Daily postal correspondent

Almost a year after Palo Alto abruptly began encrypting police radio transmissions – meaning the public and media can’t hear what officers are doing – the California attorney general’s office said that law enforcement agencies should “take all necessary measures” to help journalists obtain the information they need. .

The comment came as the San Francisco Police Department this month rolled out procedures to protect the personal information of subjects that air over the airwaves, without going through full radio encryption. The public can still listen to dispatchers dispatching San Francisco agents to calls and hear the outcome of the call.
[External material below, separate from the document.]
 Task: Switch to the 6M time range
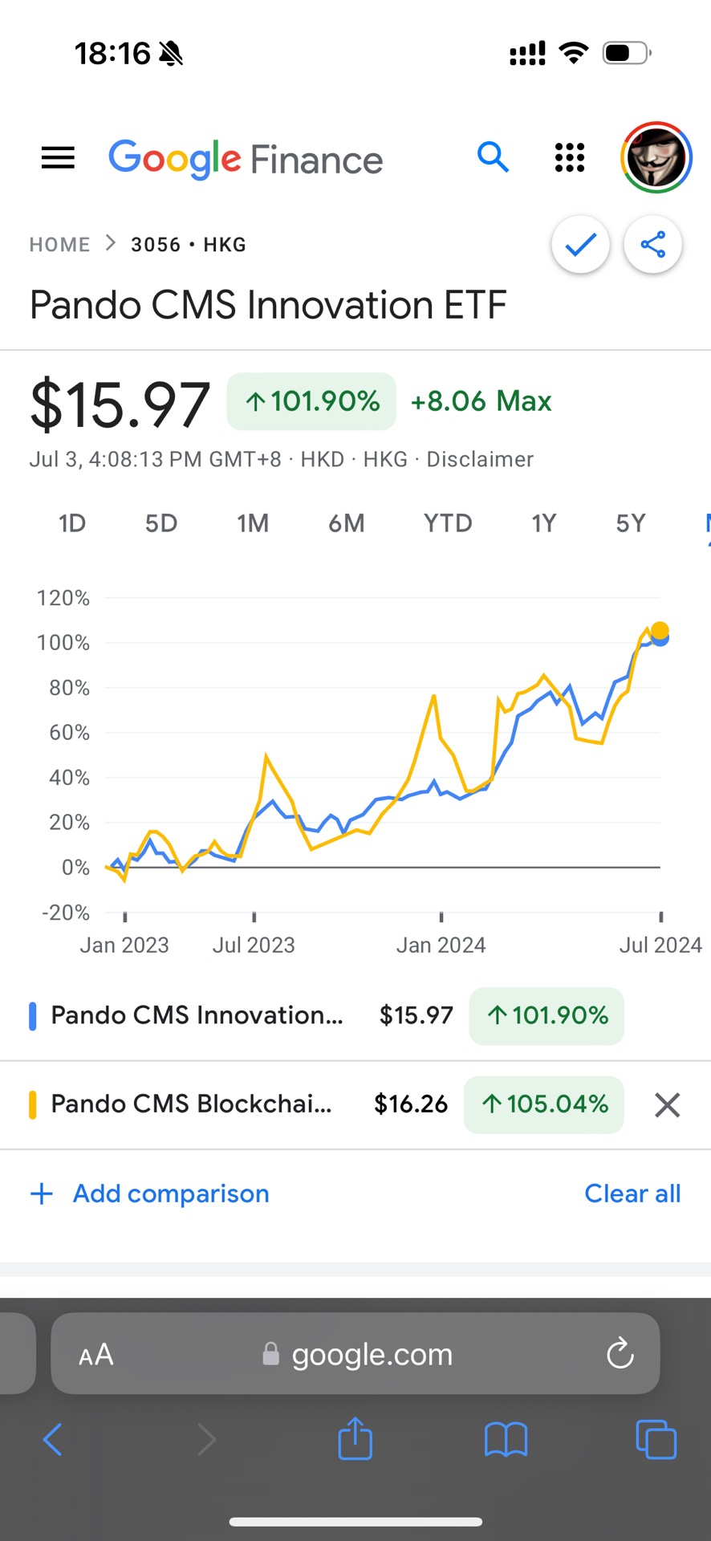click(x=346, y=523)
The Post first reported SFPD’s partial encryption plans in May.

The protection of personal information, such as a person’s name and driver’s license number, was the subject of a California Department of Justice bulletin in October 2020.

Protection of personal information

The bulletin reminded law enforcement agencies to take action to protect “Personally Identifiable Information” or PII, which is a requirement for using the California law enforcement telecommunications system. . Officers use CLETS to access driver files and criminal histories.
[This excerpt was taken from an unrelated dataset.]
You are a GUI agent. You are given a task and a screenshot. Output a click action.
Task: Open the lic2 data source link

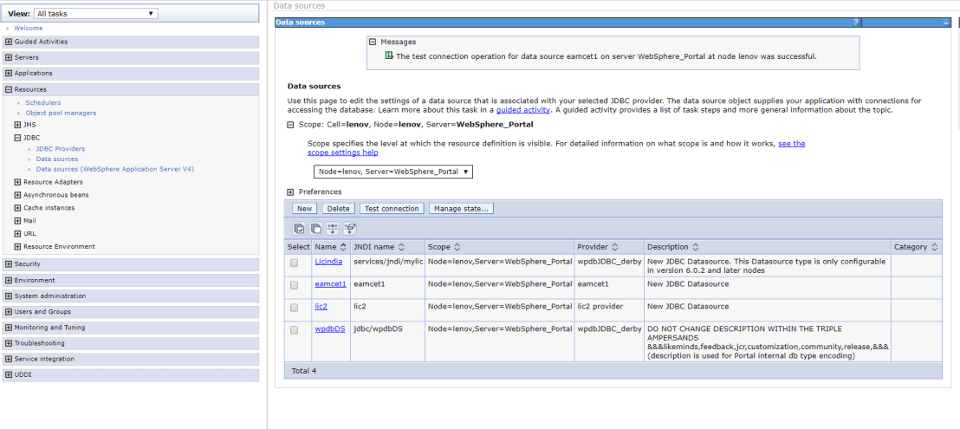click(x=321, y=307)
Encryption is a way to protect personal information, according to the DOJ bulletin, or a service may establish policies that serve the purpose.

Despite this, police departments in cities like Palo Alto, Mountain View, and Los Altos flocked to encryption early last year, citing the DOJ bulletin as the reason to do so.

Palo Alto Police began fully encrypting their radio transmissions on January 5, emailing the move to the media minutes before unplugging.

The Daily Post asked the Attorney General’s office last week if it plans to update the October 2020 newsletter.

The GA press service said it had no updates to report at this time, but added the following:

“We generally encourage law enforcement, in accordance with these requirements (to protect personal information), to take whatever steps are necessary to help journalists access the information they need to do their important work,” said the press office of the GA. “It is ultimately up to each agency to determine the appropriate approach. “

CHP avoided encryption

Some law enforcement agencies have found ways to protect personal information without going into full encryption or, in the case of the California Highway Patrol, without using encryption at all.

Police in San Francisco now encrypt some transmissions, including those in which an officer checks a person’s driving record, criminal history, or license plate information, and therefore personal information is transmitted.

The encryption transition took place on December 12, police spokesman Adam Lobsinger said. The department has also moved from analog radios to digital radios, which provides better radio coverage throughout the city, Lobsinger said.

But the public and the media can hear dispatchers dispatch agents on calls and find out how calls end. Listeners must have a Project 25, Phase 2 compatible scanner in order to hear SFPD dispatch broadcasts.

For example, listeners may hear that there was a vehicle crash with injuries, a shootout or a fight, as well as the location of the incident, according to the San Francisco Department of Emergency Management, or DEM, which provides dispatch services.

Dispatchers will also broadcast an acknowledgment of an agent-triggered event, such as a traffic stop, for the public to hear.

The public will also be able to hear the disposition of an incident – that is, when a situation has calmed down and no longer presents a danger to others, DEM said.

For example, dispatchers might say “Code 4 on assault, parts and sorting” or “Code 4 on knife attack, suspect left on arrival. The scene is safe for doctors. Code 4 means that no further assistance is required.

In addition, the public can see a list of dispatch system incidents through the city data portal.